- TEXTE SOURCE
┄┄┄┄┄┄┄┄┄┄
De plus en plus productif, le duo Warnauts-Raives. Après un one-shot publié chez Casterman (Kin' la belle) avec Michal Vandam au scénario et un nouveau cycle des « Suites vénitiennes », voilà qu'ils entament une nouvelle série chez Glénat. L'Orfèvre, c'est ce drôle de flic au physique un rien grassouillet et poupon, mais qui combine apparemment sans état d'âme ses fréquentations peu recommandables, son érudition, sa mission plus ou moins diplomatique et sa précision au tir. Un homme étrange, un héros atypique très réussi, du moins jusqu'ici. Le lecteur est intrigué, il ne reçoit pas toutes les clés pour décoder les comportements de Charles-Albert Lafleur dit L'Orfèvre. Il reçoit encore moins celles de l'énigme qui se clôt sur un insoutenable suspense (merci de jouer avec nos nerfs, les gars, rendez-vous dans un an pour savoir ce qui se passe dans la case suivante ?...) Mais il pénètre un univers intéressant et crédible fait d'éléments d'Histoire et de fiction. Nous nous trouvons en effet dans une république bananière d'Amérique Centrale dont le nom ne figure pas sur les Atlas. Mais confrontés à des événements qui eux, sont tout à fait réalistes. Comme le quasi monopole de la production de la banane par une société « United Fruit » qui rappelle étrangement ce qui s'est passé à peu près à la même époque au Costa Rica. Comme les moeurs déliquescentes de certains milieux diplomatiques au retour d'Indochine. Bref, un travail « à la Hergé » mêlant parfaitement le vrai et l'imaginaire, jusque dans l'architecture très soignée de ce Puerto Caballo de BD.
En résumé, Warnauts et Raives nous proposent tout à la fois une étude de moeurs et une intrigue policière sous les tropiques qui constitue peut-être à ce jour ce qu'ils ont fait de mieux. Guy Raives parvient encore à perfectionner des couleurs déjà très soignées dans ses dernières productions. Il est parfois à la limite du mièvre, mais il arrive toujours à rester en-deça de la frontière du mauvais goût. Là où d'autres céderaient à la facilité, il plonge dans la subtilité. Du travail d'orfèvre, quoi.
« Novembre toute l'année », tome 11 des aventures de Théodore Poussin, par Frank Le Gall. Dans la collection « Repérages » des éditions Dupuis.
┄┄┄┄┄┄┄┄┄┄
(Enregistrements tirés d'une collection)

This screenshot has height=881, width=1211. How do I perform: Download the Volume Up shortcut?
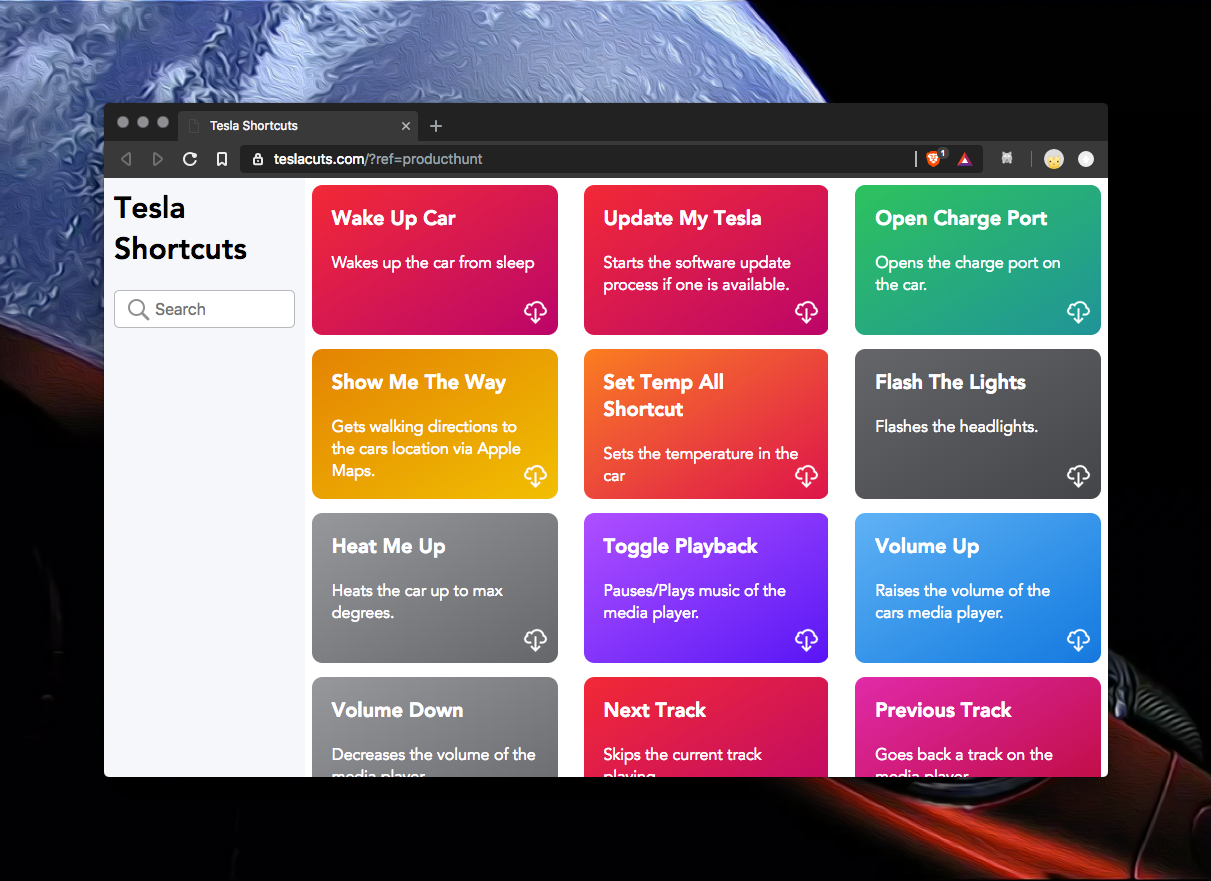(1078, 640)
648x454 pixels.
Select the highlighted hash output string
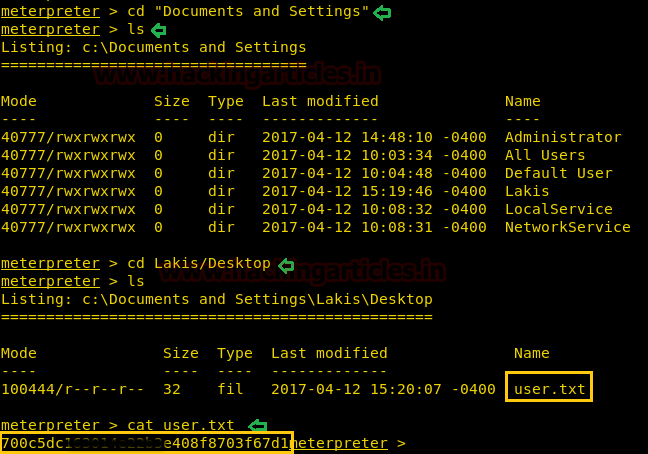pos(146,443)
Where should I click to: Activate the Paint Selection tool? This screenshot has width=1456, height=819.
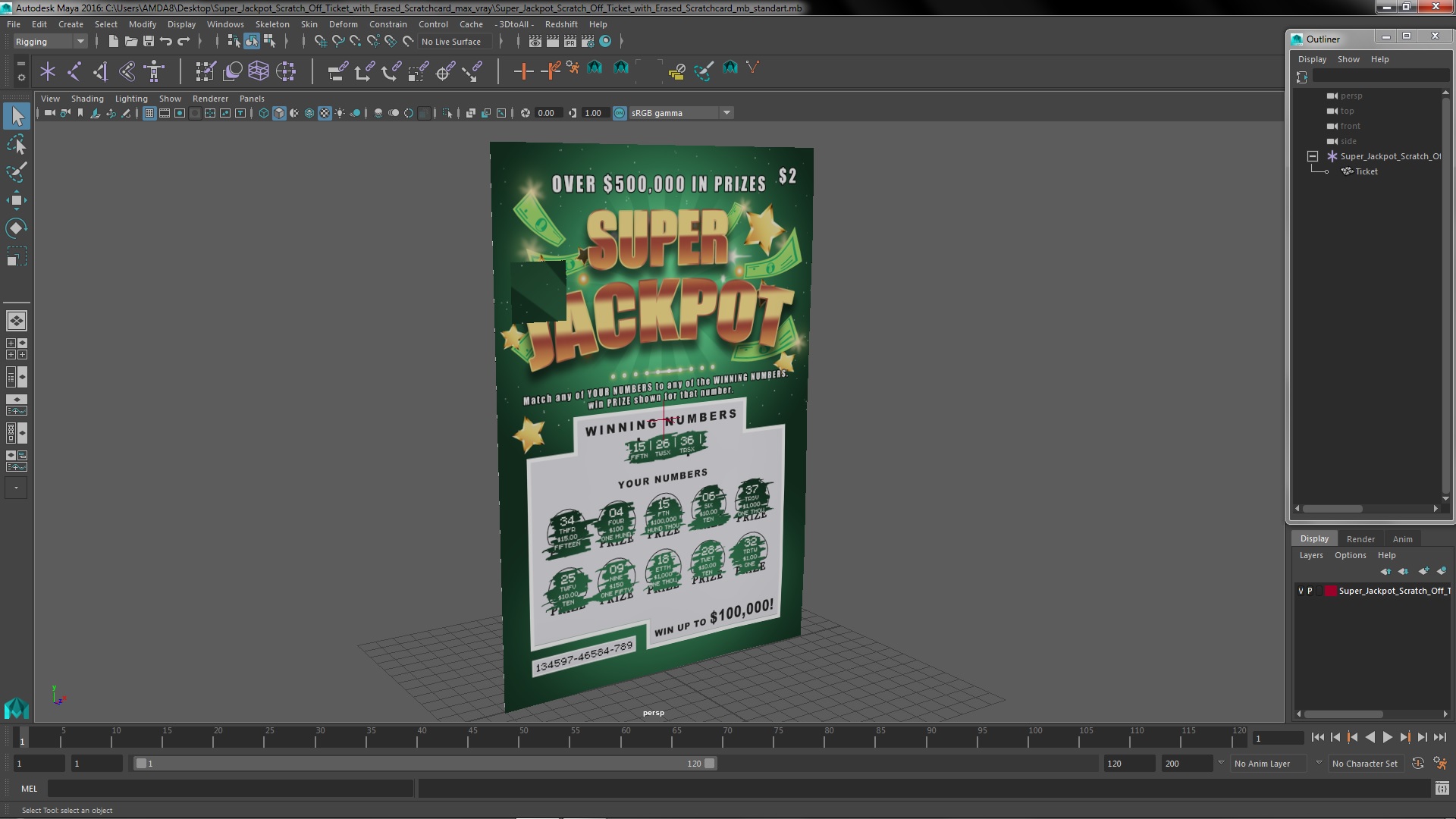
┄┄┄┄┄┄┄┄┄┄
- QUESTIONS ET EXERCICES
• 1. Répondez à ces questions d'après le texte source :
(a) Chez quel éditeur le duo Warnauts-Raives commence-t-il une nouvelle série ?
(b) Quel est le vrai nom du personnage surnommé L'Orfèvre ?
(c) Qui parvient encore à perfectionner les couleurs ?
• 2. Recopiez tous les enregistrements en remplaçant « screenshot » par « image », sans rien changer d'autre. Laissez les images de côté dans votre réponse.

- CORRIGÉS
• 1.
(a) Chez Glénat.
(b) Charles-Albert Lafleur.
(c) Guy Raives.

• 2.
This image has height=881, width=1211. How do I perform: Download the Volume Up shortcut?
(1078, 640)
648x454 pixels.
Select the highlighted hash output string
pos(146,443)
Where should I click to: Activate the Paint Selection tool? This image has width=1456, height=819.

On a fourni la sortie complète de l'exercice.